◆ **TASK GOAL**: Review the material and extract every line in which the word "will" occurs.

◆ **INPUT DATA**:
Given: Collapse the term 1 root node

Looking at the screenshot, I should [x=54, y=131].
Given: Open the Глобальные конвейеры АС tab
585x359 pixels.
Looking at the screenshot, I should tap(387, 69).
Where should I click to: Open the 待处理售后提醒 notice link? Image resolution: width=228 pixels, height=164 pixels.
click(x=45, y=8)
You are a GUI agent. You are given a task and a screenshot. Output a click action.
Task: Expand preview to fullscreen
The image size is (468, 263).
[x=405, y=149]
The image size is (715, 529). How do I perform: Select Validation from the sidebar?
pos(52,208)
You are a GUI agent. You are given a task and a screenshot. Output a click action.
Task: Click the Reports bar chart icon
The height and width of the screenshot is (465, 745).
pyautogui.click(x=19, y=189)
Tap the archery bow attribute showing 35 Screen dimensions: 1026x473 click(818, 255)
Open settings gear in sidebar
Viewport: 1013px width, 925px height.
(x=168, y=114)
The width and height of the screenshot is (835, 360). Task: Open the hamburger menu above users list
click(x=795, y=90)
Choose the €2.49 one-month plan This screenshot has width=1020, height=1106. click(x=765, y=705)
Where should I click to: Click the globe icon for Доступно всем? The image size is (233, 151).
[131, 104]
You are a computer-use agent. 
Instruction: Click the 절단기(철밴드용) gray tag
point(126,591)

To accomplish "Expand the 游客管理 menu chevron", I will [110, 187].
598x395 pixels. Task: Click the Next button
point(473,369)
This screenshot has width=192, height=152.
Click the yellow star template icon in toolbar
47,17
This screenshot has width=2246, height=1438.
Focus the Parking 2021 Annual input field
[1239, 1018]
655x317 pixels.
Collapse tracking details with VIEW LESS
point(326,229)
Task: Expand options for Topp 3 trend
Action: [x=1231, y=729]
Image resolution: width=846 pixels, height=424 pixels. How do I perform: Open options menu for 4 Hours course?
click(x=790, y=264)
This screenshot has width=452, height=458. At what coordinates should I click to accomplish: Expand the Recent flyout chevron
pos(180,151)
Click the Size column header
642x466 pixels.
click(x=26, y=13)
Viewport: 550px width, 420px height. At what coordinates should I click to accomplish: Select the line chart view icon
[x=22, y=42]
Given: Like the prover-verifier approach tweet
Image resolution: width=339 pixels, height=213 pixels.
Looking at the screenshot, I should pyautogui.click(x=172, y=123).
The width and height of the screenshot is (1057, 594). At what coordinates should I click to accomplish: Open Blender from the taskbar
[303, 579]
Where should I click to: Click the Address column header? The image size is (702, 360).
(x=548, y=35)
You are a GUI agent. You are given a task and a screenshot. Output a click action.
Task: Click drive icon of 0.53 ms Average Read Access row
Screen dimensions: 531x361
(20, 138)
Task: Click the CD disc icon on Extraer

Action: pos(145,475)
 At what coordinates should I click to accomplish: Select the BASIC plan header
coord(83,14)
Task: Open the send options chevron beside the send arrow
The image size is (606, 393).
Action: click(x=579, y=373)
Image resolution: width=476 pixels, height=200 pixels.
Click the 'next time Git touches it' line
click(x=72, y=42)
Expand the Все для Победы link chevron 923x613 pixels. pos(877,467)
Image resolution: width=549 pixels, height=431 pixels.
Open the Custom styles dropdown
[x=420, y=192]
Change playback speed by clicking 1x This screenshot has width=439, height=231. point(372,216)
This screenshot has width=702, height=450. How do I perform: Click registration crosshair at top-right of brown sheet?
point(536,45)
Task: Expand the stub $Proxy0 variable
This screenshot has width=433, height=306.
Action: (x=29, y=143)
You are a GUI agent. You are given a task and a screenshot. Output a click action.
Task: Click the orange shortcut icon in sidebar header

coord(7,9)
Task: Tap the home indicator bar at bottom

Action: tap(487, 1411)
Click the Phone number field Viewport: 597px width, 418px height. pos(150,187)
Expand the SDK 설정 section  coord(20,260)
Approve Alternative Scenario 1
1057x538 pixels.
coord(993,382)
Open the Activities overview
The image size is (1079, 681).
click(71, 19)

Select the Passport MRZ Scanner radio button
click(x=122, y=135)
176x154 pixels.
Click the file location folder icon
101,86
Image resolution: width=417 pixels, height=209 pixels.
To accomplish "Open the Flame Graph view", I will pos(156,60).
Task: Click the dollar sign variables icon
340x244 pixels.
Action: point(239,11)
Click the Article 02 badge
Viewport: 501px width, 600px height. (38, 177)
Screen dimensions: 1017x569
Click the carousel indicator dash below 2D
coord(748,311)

◆ **SOLVED PROBLEM**:
To accomplish "Expand the 游客管理 menu chevron", I will [110, 187].
To accomplish "Open the Flame Graph view", I will pos(156,60).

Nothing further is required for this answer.